Monday, January 22, 2024

The Fundamental Characteristics of Storage concepts for DBAs.

Conceptual challenges between DBAs and Storage technicians and Developers.


Visit my group in LinkedIn to find more:

https://www.linkedin.com/groups/8151826


Storage for DBAs: 

As a rule of thumb, pretty much any storage system can be characterised by three fundamental properties:


Latency is a measurement of delay in a system; so in the case of storage it is the time taken to respond to an I/O request. It’s a term which is frequently misused – more on this later – but when found in the context of a storage system’s data sheet it often means the average latency of a single I/O. 

Latency figures for disk are usually measured in milliseconds; for flash a more common unit of measurement would be microseconds.


Latency describes the time required for a sub-system to process a single data request or transaction. With flash storage, read latency includes the time it takes to navigate through the various network connectivity. Once this process is completed, latency also includes the time it takes find the required data blocks and to prepare to transfer data.


IOPS (which stands for I/Os Per Second) represents the number of individual I/O operations taking place in a second. 

IOPS figures can be very useful, but only when you know a little bit about the nature of the I/O such as its size and randomicity. 

If you look at the data sheet for a storage product you will usually see a Max IOPS figure somewhere, with a footnote indicating the I/O size and nature.


Bandwidth (also variously known as throughput) is a measure of data volume over time – in other words, the amount of data that can be pushed or pulled through a system per second. 

Throughput figures are therefore usually given in units of MB/sec or GB/sec.

As the picture suggests, these properties are all related. 

It’s worth understanding how and why, because you will invariably need all three in the real world. It’s no good buying a storage system which can deliver massive numbers of IOPS, for example, if the latency will be terrible as a result.
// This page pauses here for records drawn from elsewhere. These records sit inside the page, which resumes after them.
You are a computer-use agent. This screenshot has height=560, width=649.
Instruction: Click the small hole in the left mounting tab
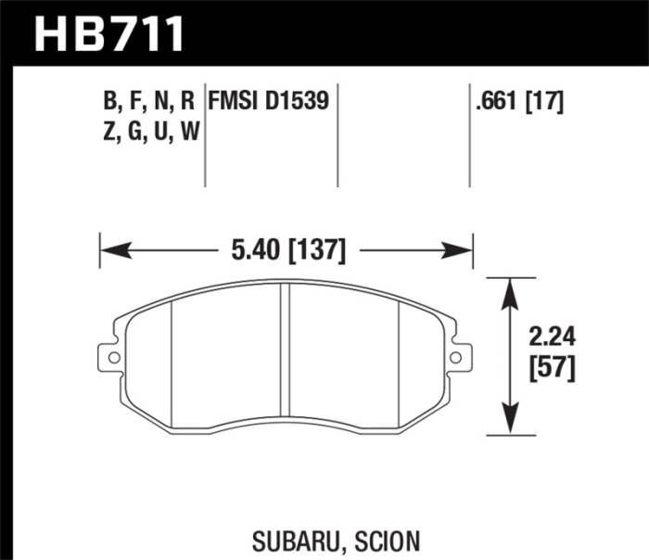(114, 358)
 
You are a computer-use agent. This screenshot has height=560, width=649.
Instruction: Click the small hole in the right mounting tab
(455, 358)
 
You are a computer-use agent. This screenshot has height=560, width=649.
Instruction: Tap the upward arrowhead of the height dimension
(508, 289)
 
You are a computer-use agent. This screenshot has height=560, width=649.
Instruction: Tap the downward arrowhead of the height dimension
(508, 422)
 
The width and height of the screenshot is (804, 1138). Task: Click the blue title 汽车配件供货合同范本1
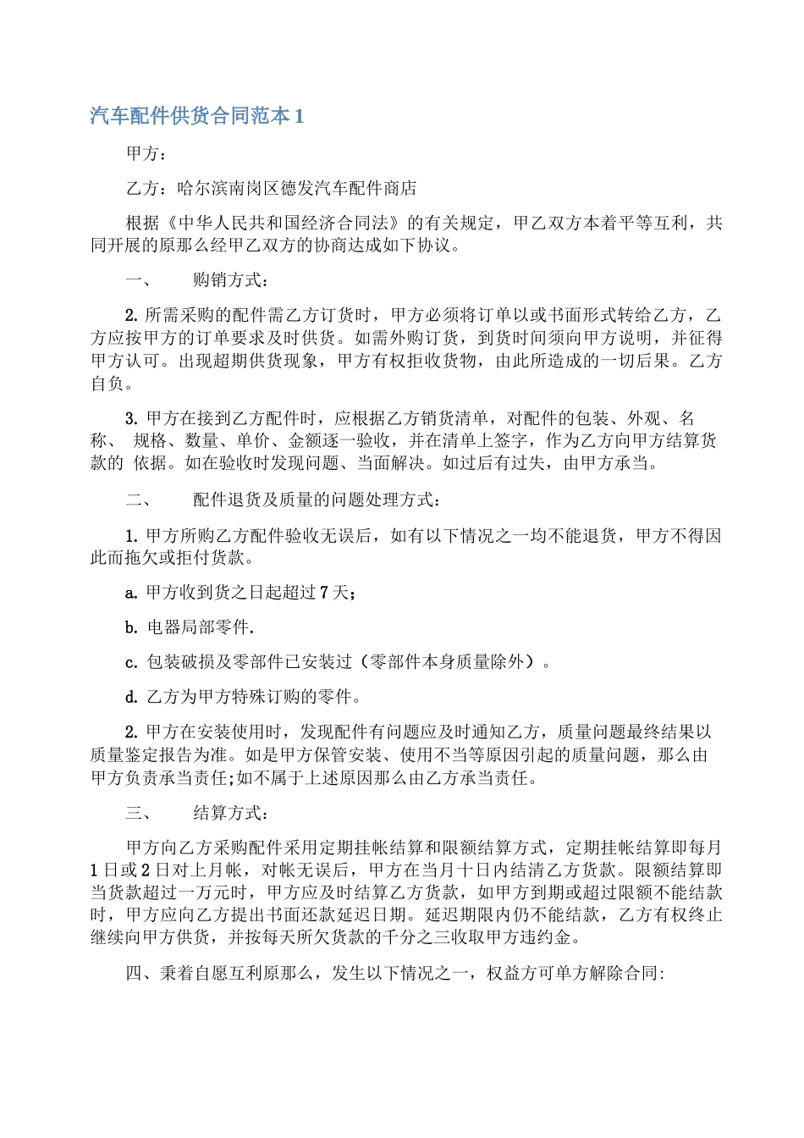197,116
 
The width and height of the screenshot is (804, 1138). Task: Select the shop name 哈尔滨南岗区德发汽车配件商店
297,188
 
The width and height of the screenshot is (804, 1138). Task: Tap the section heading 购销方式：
231,280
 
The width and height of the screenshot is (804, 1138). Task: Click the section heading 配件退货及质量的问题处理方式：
316,500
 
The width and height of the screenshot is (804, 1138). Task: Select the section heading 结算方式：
231,813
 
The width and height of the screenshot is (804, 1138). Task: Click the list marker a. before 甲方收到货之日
131,593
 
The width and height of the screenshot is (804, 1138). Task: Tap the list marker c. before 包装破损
131,662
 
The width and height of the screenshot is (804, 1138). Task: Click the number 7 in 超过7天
323,593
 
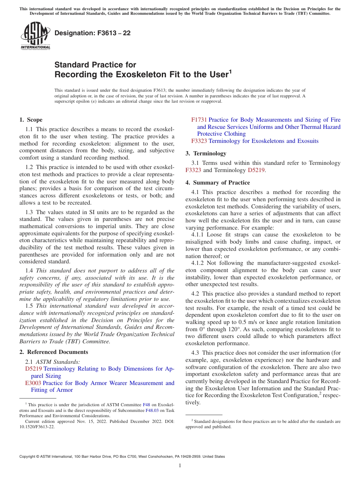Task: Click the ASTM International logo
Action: click(x=35, y=36)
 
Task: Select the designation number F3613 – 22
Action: click(x=92, y=33)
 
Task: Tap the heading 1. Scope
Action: click(x=31, y=120)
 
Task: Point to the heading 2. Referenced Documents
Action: click(x=48, y=352)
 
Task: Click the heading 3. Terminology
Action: click(x=206, y=153)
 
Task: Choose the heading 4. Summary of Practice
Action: click(x=218, y=183)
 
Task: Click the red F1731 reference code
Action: click(x=199, y=120)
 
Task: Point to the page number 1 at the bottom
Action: click(x=180, y=465)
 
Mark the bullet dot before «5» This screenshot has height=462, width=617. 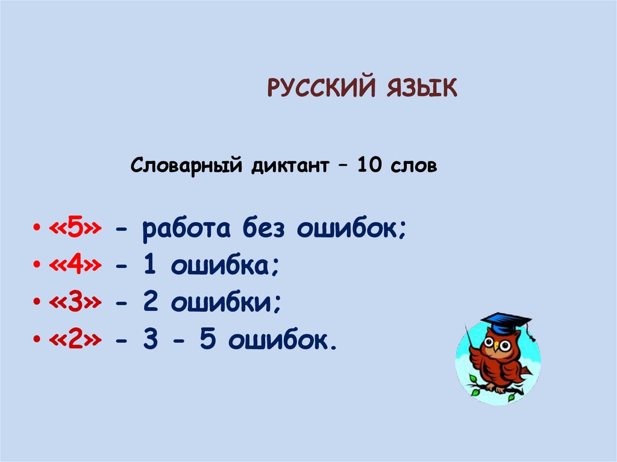[38, 231]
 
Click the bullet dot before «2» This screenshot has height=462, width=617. [38, 341]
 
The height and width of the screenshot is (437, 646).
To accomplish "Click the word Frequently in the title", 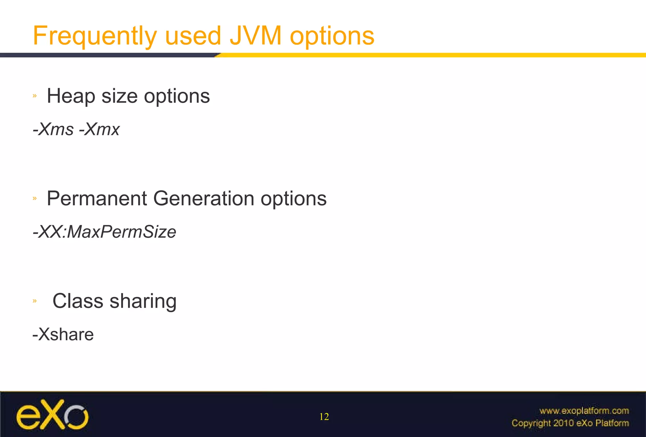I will (x=95, y=36).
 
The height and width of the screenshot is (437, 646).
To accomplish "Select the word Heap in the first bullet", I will (x=71, y=96).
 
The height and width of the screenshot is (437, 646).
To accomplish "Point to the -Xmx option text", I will (x=99, y=129).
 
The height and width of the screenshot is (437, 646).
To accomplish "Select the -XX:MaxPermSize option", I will (x=104, y=232).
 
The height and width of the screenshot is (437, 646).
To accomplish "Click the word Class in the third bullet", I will (x=78, y=301).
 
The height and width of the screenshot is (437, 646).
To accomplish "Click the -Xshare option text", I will (x=63, y=335).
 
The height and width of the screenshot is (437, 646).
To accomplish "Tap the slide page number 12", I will (x=324, y=417).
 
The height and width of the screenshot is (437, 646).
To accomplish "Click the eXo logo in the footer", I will (x=52, y=414).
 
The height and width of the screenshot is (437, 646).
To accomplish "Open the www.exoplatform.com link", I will (x=584, y=411).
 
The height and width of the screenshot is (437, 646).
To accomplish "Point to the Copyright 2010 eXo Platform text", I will (x=570, y=423).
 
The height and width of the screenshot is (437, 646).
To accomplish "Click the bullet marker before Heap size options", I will (x=35, y=96).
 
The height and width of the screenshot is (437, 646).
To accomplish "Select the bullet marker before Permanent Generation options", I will (x=35, y=198).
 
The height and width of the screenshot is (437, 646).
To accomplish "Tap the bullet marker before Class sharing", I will (x=35, y=301).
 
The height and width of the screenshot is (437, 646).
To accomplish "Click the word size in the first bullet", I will (x=119, y=96).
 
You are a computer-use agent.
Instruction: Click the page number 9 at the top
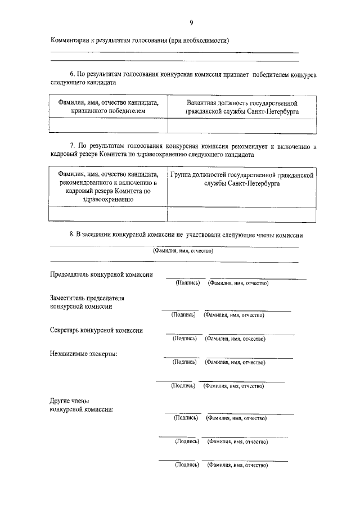[x=191, y=22]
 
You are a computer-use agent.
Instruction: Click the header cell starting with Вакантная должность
[x=242, y=107]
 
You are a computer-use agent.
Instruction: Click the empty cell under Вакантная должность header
[x=242, y=125]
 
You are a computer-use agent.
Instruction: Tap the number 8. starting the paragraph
[x=72, y=234]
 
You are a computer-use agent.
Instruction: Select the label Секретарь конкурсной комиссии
[x=96, y=331]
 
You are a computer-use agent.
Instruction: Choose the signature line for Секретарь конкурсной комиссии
[x=183, y=334]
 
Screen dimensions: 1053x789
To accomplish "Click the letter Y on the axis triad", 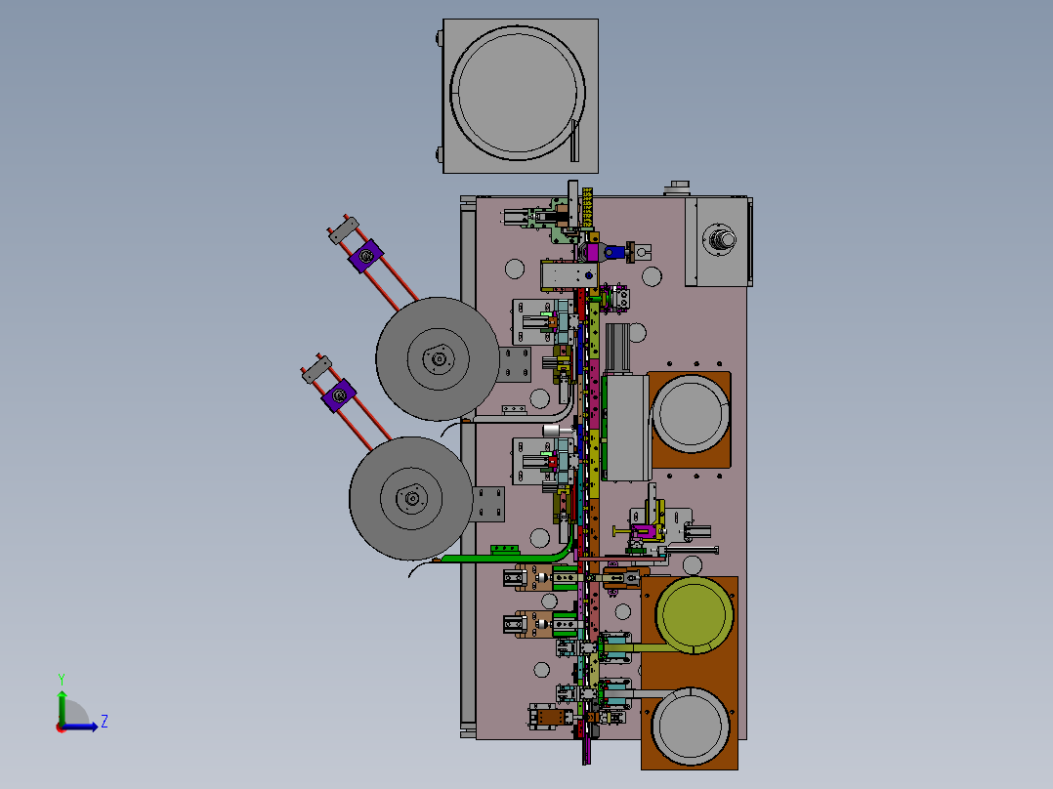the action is [x=62, y=679].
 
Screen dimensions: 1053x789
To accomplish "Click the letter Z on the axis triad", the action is [x=105, y=722].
The throughput is simply a product of the number of IOPS and the I/O size:


Throughput   =   IOPS   x   I/O size


So 2,048 IOPS with an 8k blocksize is (2,048 x 8k) = 16,384 kbytes/sec which is a throughput of 16MB/sec.


The latency is also related, although not in such a strict mathematical sense. Simply put, the latency of a storage system will rise as it gets busier. We can measure how busy the system is by looking at either the IOPS or Throughput figures, but throughput unnecessarily introduces the variable of block size so let’s stick with IOPS. 


We can therefore say that the latency is proportional to the IOPS:


Latency   ∝   IOPS

The proportional (∝) symbol suggests a direct relationship, but actually the latency of a system usually increases exponentially as it nears saturation point.


IOPS isn't latency, but related to this.


IOPS is the number of operations per second; 

as the number of IOPS requested from the device increases the latency will increase.


Imagine your disk is 2 IOPS. 

If you send 2 requests simultaneously, this will average 1 second to complete. 

If you send 20 requests near simultaneously, this will take ten seconds to complete, so any extra requests will have a latency of 10 seconds, because they are waiting for the others to complete.


We can see this if we plot a graph of latency versus IOPS – a common way of visualising performance characteristics in the storage world. The graph shows the SPC benchmark results for an HP 3PAR storage disk system.


See how the response time seems to hit a wall of maximum IOPS? 


Beyond this point, latency increases rapidly without the number of IOPS increasing. 


Even though there are only six data points on the graph it’s pretty easy to visualise where the limit of performance for this particular system is.

Sometimes the term Latency is frequently misused. 

The SPC performance graph is actually plotting response time and not latency. 

These two terms, along with variations of the phrase I/O wait time, are often used interchangeably when they perhaps should not be.


According to Wikipedia, “Latency is a measure of time delay experienced in a system“. 


If your database needs, for example, to read a block from disk then that action requires a certain amount of time. 


And DB  want to read more than one block that doesn't be sequential (no ordering blocks=fragmented related blocks ) this time goes more and more.

Also consider concurrency sessions and all of them need read a shared block, and adding locking database mechanisms....


The time taken for the action to complete is the response time.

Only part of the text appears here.